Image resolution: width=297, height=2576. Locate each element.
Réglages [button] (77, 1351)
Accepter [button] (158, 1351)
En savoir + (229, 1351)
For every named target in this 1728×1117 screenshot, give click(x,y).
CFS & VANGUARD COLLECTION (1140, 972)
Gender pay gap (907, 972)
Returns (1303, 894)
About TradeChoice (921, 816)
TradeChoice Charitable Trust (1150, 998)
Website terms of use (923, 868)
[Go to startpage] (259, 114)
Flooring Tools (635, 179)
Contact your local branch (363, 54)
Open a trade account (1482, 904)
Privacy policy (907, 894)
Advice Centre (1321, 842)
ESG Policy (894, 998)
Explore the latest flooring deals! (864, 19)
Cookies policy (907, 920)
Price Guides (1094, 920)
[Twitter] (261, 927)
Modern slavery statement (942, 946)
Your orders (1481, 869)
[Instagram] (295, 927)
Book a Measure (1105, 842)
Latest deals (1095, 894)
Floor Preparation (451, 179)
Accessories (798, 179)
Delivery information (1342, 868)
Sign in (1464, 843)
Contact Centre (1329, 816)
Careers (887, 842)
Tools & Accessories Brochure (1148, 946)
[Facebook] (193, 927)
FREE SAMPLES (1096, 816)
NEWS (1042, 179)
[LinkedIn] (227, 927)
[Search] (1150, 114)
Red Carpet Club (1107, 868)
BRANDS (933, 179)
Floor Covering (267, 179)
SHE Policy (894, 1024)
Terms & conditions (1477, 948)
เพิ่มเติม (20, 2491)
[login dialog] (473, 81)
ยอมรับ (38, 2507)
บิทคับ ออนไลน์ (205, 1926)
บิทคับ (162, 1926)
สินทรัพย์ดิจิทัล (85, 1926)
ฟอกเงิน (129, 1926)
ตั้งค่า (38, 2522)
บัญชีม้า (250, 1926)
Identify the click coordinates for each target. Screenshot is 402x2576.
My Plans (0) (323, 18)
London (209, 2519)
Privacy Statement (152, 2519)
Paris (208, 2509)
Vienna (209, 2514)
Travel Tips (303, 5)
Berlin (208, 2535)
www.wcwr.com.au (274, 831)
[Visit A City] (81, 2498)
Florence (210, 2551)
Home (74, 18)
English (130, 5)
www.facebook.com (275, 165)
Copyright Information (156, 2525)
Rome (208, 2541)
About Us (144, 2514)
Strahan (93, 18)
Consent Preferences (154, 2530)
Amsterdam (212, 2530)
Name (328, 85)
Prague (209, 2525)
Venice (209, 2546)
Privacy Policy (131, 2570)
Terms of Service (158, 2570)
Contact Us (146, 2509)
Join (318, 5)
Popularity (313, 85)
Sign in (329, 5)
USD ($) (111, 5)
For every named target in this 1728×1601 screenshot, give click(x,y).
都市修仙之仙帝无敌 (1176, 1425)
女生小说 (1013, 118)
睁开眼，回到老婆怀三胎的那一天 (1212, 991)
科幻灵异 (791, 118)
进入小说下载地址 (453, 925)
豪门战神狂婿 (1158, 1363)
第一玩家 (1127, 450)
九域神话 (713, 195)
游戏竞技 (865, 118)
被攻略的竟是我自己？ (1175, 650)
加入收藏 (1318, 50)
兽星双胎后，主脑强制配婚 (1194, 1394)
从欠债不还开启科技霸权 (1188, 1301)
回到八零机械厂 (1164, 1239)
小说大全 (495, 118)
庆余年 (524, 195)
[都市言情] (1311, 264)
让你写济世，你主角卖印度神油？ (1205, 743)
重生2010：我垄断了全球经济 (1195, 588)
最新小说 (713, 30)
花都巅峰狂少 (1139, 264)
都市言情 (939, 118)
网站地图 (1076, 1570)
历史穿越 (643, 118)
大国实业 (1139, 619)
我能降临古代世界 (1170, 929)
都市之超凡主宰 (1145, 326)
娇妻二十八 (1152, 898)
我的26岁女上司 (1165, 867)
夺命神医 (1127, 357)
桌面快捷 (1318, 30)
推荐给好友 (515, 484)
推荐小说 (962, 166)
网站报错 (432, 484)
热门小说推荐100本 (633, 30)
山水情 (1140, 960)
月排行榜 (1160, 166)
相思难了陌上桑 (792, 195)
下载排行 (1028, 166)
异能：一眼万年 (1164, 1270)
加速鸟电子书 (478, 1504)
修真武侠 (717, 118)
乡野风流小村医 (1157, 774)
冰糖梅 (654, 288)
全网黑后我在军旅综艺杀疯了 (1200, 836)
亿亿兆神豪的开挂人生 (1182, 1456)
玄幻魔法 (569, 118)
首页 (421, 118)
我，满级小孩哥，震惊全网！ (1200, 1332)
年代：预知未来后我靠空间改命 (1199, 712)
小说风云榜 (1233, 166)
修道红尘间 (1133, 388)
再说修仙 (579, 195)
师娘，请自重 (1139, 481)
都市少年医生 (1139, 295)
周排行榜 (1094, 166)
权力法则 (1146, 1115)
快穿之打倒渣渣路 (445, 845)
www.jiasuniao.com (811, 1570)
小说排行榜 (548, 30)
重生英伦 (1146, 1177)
******
• **Aim of the task**: The lines running from the start of the data through the one that contains "Berlin (208, 2535)" should be reproduced exactly, and only those.

• **Exercise answer**:
Image resolution: width=297, height=2576. Locate each element.
Réglages [button] (77, 1351)
Accepter [button] (158, 1351)
En savoir + (229, 1351)
For every named target in this 1728×1117 screenshot, give click(x,y).
CFS & VANGUARD COLLECTION (1140, 972)
Gender pay gap (907, 972)
Returns (1303, 894)
About TradeChoice (921, 816)
TradeChoice Charitable Trust (1150, 998)
Website terms of use (923, 868)
[Go to startpage] (259, 114)
Flooring Tools (635, 179)
Contact your local branch (363, 54)
Open a trade account (1482, 904)
Privacy policy (907, 894)
Advice Centre (1321, 842)
ESG Policy (894, 998)
Explore the latest flooring deals! (864, 19)
Cookies policy (907, 920)
Price Guides (1094, 920)
[Twitter] (261, 927)
Modern slavery statement (942, 946)
Your orders (1481, 869)
[Instagram] (295, 927)
Book a Measure (1105, 842)
Latest deals (1095, 894)
Floor Preparation (451, 179)
Accessories (798, 179)
Delivery information (1342, 868)
Sign in (1464, 843)
Contact Centre (1329, 816)
Careers (887, 842)
Tools & Accessories Brochure (1148, 946)
[Facebook] (193, 927)
FREE SAMPLES (1096, 816)
NEWS (1042, 179)
[LinkedIn] (227, 927)
[Search] (1150, 114)
Red Carpet Club (1107, 868)
BRANDS (933, 179)
Floor Covering (267, 179)
SHE Policy (894, 1024)
Terms & conditions (1477, 948)
เพิ่มเติม (20, 2491)
[login dialog] (473, 81)
ยอมรับ (38, 2507)
บิทคับ ออนไลน์ (205, 1926)
บิทคับ (162, 1926)
สินทรัพย์ดิจิทัล (85, 1926)
ฟอกเงิน (129, 1926)
ตั้งค่า (38, 2522)
บัญชีม้า (250, 1926)
Identify the click coordinates for each target. Screenshot is 402x2576.
My Plans (0) (323, 18)
London (209, 2519)
Privacy Statement (152, 2519)
Paris (208, 2509)
Vienna (209, 2514)
Travel Tips (303, 5)
Berlin (208, 2535)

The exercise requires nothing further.